Le bien-être des animaux se paie-t-il dans nos assiettes ?
Le 23/02/2013
L'UE impose aux éleveurs porcins de réaliser de lourds investissements au nom de la qualité de vie des bêtes. À quel prix pour le consommateur ?
"Les porcs doivent disposer d'un environnement correspondant à leur besoin d'exercice et à leur nature d'animal fouisseur." La législation européenne, entrée en vigueur au 1er janvier, est claire : la truie doit pouvoir s'épanouir. Pour ce faire, les truies gestantes doivent désormais vivre en groupe, et non plus en cage. La truie doit bénéficier d'un espace libre au moins égal à 2,03 mètres, si elle vit avec 39 autres de ses congénères. Dans le cas où la truie se paierait le luxe de ne vivre qu'avec cinq autres membres de son espèce, l'éleveur doit alors lui réserver un espace de 2,48 mètres. Le fait de vivre soudainement en groupe peut en effet déboussoler les truies et les rendre agressives et anxieuses, au point de déclencher une compétition alimentaire entre elles.

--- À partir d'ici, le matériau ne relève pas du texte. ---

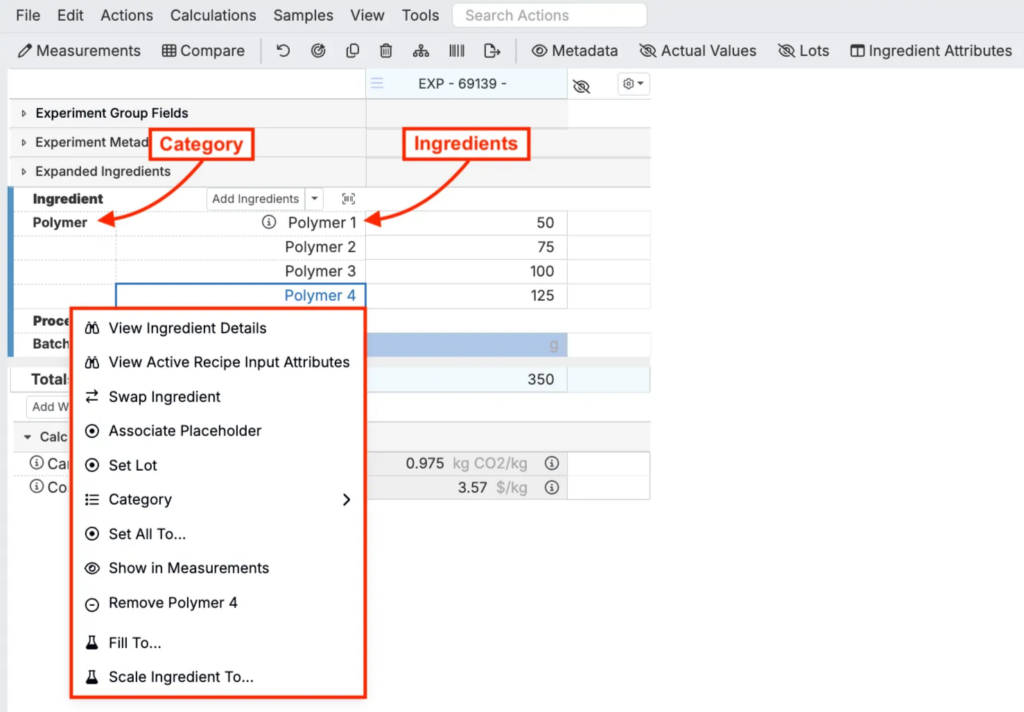Click the trash delete icon
Viewport: 1024px width, 712px height.
coord(386,51)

Ces nouvelles normes obligent donc les exploitants à changer leurs méthodes d'élevage. D'après des estimations de Bruxelles, 72 % des éleveurs français se seraient mis aux normes. Un chiffre insuffisant qui a valu à la France en début de semaine une lettre de mise en demeure de la Commission européenne. En Europe occidentale, l'Allemagne (73 %), l'Irlande (82 %) ou encore la Belgique (89 %) en ont également été les destinataires.

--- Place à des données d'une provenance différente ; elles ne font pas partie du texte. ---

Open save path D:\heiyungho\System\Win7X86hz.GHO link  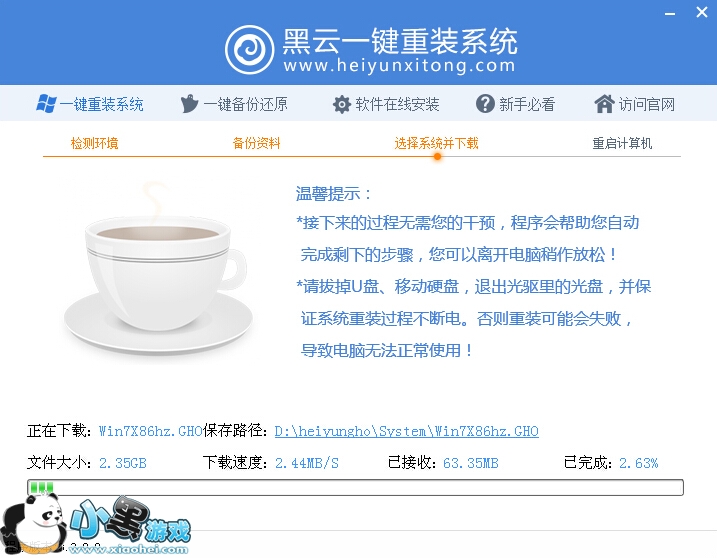pos(407,431)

Le porc américain très compétitif
Ces "galons de défenseur des bêtes", Bruxelles les a gagnés l'an passé en instaurant une nouvelle législation sur l'élevage de poules pondeuses, explique Les Échos. Les exploitants avaient été contraints d'augmenter la taille des cages afin qu'elles disposent de 750 centimètres carrés chacune, et non plus seulement de 550 centimètres carrés pour vivre. Les investissements, très lourds, avaient conduit les exploitants à augmenter les prix des oeufs. D'autant plus que la flambée du prix des céréales, à l'été 2012, avait provoqué une hausse de leurs coûts de production. En mars 2012, par rapport à la même période de l'année précédente, le prix des oeufs avait ainsi augmenté de 119 %.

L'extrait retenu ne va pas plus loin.